March, 10, 2020
CISA has updated the advisory with additional details on the affected products and the nature of the vulnerability. Read the advisory at CISA.
January 25, 2018
ICS-CERT has updated this advisory with additional details on mitigation measures. ICS-CERT.
November 28, 2017
ICS-CERT has updated this advisory with additional details on mitigation measures. ICS-CERT.
July 25, 2017
ICS-CERT has updated its advisory titled “Siemens S7-300/400 PLC Vulnerabilities.” Additional mitigations have been added. ICS-CERT.
May 9, 2017
ICS-CERT has updated its advisory titled “Siemens S7-300/400 PLC Vulnerabilities.” An attacker with network access to Port 102/TCP (ISO-TSAP) or via Profibus could obtain credentials from the PLC if Protection-level 2 is configured on the affected devices.

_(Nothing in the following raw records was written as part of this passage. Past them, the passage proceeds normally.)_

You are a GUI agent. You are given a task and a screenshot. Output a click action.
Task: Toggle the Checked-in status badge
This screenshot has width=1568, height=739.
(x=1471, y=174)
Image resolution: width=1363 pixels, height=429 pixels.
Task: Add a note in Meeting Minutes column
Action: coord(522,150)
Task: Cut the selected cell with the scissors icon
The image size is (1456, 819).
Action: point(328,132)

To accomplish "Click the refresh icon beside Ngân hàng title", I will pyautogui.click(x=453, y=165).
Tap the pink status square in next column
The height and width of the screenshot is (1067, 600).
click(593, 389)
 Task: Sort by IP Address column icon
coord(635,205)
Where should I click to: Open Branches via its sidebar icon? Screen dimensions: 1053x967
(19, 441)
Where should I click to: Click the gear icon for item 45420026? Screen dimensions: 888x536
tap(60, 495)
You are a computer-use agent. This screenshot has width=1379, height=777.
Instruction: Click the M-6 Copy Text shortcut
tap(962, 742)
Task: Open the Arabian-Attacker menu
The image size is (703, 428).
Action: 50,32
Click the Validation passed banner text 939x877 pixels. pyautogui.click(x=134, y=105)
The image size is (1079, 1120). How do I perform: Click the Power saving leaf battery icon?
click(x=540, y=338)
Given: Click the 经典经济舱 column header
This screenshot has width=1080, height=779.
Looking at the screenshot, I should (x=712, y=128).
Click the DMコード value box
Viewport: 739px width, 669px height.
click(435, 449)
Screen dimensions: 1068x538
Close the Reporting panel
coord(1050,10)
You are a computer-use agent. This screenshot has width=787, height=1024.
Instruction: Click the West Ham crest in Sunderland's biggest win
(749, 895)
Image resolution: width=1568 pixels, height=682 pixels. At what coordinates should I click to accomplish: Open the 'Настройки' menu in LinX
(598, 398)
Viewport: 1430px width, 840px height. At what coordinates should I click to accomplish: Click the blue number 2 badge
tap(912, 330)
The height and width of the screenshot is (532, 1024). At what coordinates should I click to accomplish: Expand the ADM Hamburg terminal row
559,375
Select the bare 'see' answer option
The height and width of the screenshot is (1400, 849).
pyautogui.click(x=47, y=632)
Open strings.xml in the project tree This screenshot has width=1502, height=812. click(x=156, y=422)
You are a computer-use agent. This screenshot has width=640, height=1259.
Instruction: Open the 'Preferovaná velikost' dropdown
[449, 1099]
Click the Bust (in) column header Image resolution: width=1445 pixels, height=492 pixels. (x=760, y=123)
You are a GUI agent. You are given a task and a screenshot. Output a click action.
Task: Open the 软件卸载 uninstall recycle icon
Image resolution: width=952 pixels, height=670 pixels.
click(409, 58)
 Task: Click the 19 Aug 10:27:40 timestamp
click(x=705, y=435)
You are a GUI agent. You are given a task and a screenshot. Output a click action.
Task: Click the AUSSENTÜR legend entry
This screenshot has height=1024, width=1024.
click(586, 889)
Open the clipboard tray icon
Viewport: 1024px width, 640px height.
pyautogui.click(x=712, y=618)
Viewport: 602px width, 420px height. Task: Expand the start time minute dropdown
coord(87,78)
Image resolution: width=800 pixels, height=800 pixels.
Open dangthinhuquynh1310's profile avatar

This vulnerability affects all listed affected products. Siemens provides firmware version V3.X.14 for S7-300 CPUs that resolves CVE-2016-9158. ICS-CERT.
December 13, 2016
ICS-CERT has released an announcement on password leak and denial-of-service vulnerabilities in Siemens’ S7-300 and S7-400 programmable logic controllers. Siemens has released Security Advisory SSA-731239 with advice to mitigate these vulnerabilities. These vulnerabilities could be exploited remotely. Successful exploitation of these vulnerabilities could lead to a denial-of-service condition or result in credential disclosure. The products are deployed across several sectors including Energy and Water and Wastewater Systems. ICS-CERT.